Tom Noguchi is a sweet guy, but on the subject of talc, at least, he’s about as reliable as a two-dollar alarm clock. Talcum powder, also known as talc, is not asbestos, although the two are mineralogically related. (They’re both silicates.) Sometimes talc is contaminated with asbestos, though, and that’s the source of all the problems.

What problems, you ask? Try ovarian cancer. For a while it was thought talc itself caused it. A 1982 epidemiological study found that women who dusted talc on the skin near the vagina or on sanitary napkins had one and a half times the normal risk of ovarian cancer. If they dusted it on both places, they had three times the risk. The researchers surmised that the talc worked its way up the reproductive tract to the ovaries and there went about its dirty business. (Baby girls were thought to be less at risk than adults because they were exposed to talc for only a few years and their reproductive tracts were too immature to transport the talc particles.)

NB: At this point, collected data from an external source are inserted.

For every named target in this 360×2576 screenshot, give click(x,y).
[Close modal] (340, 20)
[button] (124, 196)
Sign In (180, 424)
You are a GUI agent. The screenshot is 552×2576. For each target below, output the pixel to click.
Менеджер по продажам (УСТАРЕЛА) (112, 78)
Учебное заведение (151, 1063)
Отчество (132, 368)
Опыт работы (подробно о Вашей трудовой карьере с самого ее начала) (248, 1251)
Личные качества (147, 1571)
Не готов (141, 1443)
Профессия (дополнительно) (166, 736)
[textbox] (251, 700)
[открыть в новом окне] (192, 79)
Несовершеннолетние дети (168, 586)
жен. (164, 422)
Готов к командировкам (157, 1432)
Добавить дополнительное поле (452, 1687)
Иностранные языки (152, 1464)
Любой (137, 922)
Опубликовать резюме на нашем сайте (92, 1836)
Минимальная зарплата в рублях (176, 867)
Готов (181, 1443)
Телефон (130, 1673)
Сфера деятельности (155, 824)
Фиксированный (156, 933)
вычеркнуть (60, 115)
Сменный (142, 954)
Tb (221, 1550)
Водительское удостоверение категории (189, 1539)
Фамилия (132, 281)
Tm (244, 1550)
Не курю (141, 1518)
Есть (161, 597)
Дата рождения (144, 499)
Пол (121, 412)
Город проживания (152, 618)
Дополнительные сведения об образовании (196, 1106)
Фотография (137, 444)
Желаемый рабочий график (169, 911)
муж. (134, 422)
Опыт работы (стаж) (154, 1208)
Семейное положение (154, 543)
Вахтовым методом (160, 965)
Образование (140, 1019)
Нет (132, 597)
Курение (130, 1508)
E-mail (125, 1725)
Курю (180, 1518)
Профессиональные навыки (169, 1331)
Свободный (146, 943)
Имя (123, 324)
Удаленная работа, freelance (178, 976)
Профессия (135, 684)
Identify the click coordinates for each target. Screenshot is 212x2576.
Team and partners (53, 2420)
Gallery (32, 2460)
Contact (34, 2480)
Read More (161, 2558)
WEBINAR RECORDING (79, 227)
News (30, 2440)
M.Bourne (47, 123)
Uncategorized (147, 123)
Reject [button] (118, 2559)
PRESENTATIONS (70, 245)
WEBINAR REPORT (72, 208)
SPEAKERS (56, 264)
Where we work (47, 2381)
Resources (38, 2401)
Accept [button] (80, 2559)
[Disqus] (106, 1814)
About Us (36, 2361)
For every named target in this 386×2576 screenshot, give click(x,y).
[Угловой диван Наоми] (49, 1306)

A subsequent lab study, however, failed to find any sign that talc was actually transported to the ovaries in this way. In 1987 the cancer research arm of the World Health Organization officially absolved talc of suspicion.

The consensus today is that asbestos contaminants in talc are the real culprit. Asbestos, of course, can cause both cancer and lung disease and is dangerous even in minute amounts. In 1976 the cosmetic makers’ association called upon its members to keep their talc products asbestos-free. Johnson & Johnson says its baby powder never had it, never will, and blames the whole thing on low-class “industrial” (i.e., noncosmetic) talc. If you’d just as soon not take any chances, you’ll have to be careful; talc can be found in a variety of consumer products, including dusting powders, deodorants, chalk, textiles, pills, and soap.